Me llovían los mensajes y llamadas de Ishma. No respondí a ninguno; los ánimos no me sobraban para ello. No tenía la paciencia para aguantar más quejas, más gritos, ni nada que no tenga que ver con Lamya. De solo pensar en su nombre me hace extrañar su voz y su alegría junto a mí, sentados frente al piano de la escuela. El tiempo, al contrario del resto del año transcurrido, parecía pasar cada vez más lento. Quizá fuera su ausencia que provocaba aquella extraña sensación de ralentización.
En cambio, en el celular de Hazard, caían mensajes de direcciones diferentes, hasta que final mente, llegadas las once en punto, el celular comenzó a sonar. Era una llamada de un número diferente al de los mensajes. Hazard atendió y aguardó en silencio.
—Subterráneo línea N, el acceso más cercano al Parque de las Glorias —informó una voz distorsionada—. Si no estás en treinta minutos, nos habremos ido y no volverás a ver a…
Hazard cortó.
—Andando, no llegaremos a tiempo a menos que salgamos ahora —dijo Hazard, con una seriedad notoria en su semblante.
Tomó un bolso con el dinero listo.
—¿Cómo iremos? —pregunté—. Recuerda que no tenemos auto.
—Si tomamos un autobús podremos llegar. Cerca de aquí pasa el 291 que lleva al Parque de las Glorias, y desde ahí caminando no serán más de trecientos metros. Si no me equivoco la línea N está en desuso, por eso es que nos citaron en ese lugar, donde prácticamente no hay ni un vagabundo viviendo dentro. Recuerdo haberlo visto cerrado con rejas.

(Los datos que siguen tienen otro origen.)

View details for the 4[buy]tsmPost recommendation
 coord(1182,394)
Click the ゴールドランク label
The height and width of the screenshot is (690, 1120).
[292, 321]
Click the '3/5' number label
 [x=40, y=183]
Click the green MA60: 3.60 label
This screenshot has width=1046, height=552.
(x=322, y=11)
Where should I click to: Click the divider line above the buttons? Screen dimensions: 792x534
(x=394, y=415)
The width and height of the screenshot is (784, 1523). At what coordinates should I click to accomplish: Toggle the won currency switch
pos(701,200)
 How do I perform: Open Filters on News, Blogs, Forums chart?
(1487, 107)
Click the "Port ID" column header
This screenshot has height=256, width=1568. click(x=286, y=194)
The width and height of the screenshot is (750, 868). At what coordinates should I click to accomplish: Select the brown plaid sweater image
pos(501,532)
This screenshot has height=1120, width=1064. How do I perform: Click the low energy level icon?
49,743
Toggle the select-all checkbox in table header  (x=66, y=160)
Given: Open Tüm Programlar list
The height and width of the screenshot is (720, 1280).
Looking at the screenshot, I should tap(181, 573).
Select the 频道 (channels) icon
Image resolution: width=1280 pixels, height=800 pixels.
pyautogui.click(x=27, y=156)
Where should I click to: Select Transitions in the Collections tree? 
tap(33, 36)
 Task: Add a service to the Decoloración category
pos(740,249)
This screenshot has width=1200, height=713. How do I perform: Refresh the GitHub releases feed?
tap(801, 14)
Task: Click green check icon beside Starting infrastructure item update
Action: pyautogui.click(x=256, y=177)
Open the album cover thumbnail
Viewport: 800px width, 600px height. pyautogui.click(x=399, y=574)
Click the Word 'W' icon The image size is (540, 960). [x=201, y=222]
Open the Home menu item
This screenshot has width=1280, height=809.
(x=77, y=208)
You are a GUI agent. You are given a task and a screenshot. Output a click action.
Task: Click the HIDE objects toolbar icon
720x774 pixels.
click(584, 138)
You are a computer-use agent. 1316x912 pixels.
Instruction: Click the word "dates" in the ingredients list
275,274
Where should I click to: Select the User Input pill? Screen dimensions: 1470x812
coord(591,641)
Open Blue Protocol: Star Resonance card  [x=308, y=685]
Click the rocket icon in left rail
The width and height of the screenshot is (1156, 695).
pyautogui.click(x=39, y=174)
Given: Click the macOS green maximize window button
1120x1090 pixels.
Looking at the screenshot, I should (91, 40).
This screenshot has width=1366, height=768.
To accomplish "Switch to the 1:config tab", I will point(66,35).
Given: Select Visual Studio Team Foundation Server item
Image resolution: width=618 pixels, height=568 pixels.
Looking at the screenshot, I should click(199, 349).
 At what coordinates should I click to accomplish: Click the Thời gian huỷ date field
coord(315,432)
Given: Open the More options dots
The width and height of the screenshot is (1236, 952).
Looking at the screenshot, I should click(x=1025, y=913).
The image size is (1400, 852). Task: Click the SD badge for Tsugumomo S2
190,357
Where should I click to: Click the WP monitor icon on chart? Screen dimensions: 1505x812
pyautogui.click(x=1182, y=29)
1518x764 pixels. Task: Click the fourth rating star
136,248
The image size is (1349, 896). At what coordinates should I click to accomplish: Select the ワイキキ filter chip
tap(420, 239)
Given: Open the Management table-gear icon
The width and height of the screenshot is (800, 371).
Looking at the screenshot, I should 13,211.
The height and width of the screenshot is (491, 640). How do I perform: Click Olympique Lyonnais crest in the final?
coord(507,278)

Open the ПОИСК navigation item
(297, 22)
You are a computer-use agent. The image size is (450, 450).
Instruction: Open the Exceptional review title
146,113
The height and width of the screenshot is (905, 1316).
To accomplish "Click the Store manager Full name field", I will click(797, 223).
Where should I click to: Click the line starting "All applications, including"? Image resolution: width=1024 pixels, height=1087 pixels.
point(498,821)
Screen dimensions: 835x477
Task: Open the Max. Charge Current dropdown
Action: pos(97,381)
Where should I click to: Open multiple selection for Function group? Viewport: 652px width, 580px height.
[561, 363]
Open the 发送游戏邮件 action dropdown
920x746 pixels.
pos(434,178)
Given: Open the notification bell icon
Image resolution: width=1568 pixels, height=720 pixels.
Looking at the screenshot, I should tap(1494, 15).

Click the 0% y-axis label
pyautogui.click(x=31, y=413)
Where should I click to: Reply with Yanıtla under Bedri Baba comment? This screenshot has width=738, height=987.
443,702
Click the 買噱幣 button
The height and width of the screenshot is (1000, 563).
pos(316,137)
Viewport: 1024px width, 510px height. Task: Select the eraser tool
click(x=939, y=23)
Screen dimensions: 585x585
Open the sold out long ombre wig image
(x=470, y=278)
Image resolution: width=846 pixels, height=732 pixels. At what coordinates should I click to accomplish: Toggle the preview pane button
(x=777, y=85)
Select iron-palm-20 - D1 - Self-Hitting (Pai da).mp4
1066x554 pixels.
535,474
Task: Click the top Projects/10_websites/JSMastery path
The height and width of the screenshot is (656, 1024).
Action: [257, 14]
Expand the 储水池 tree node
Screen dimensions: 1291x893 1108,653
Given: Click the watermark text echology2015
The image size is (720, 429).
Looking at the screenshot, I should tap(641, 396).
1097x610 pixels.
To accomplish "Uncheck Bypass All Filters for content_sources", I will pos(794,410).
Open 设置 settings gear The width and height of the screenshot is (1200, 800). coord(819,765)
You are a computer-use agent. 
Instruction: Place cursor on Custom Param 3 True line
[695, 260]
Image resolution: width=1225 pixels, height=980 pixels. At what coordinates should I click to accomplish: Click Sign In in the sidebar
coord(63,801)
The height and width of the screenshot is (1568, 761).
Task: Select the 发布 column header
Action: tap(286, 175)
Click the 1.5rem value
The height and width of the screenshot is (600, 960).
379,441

El Parque de las Glorias hace alusión a una batalla de Imiterazzor. Una antigua leyenda dice que derrotó a cuatro gigantes por el honor luego de que insultaran sus logros. Y con cada uno de sus cuatro brazos mató a sus rivales de un solo golpe. Por ello, una imponente estatua fue construida desde los comienzos del país en el centro del parque. A sus pies descansan algunos de los restos de sus enemigos, y a los nuestros, las escaleras que llevan a una entrada plagada de malas hierbas, a Lamya y a sus inmundos captores.
—¿Es una locura? —comenté.
—¿Qué cosa? —quiso saber Hazard.
—Qué las personas estén pasando a menos de treinta metros de aquí. Y aquí mismo, abajo, haya tipos con armas, con una persona maniatada, probablemente —reí. Se escuchaba hablar a una chica que trabajaba en un quiosco sobre lo que había comido antes de ir a trabajar.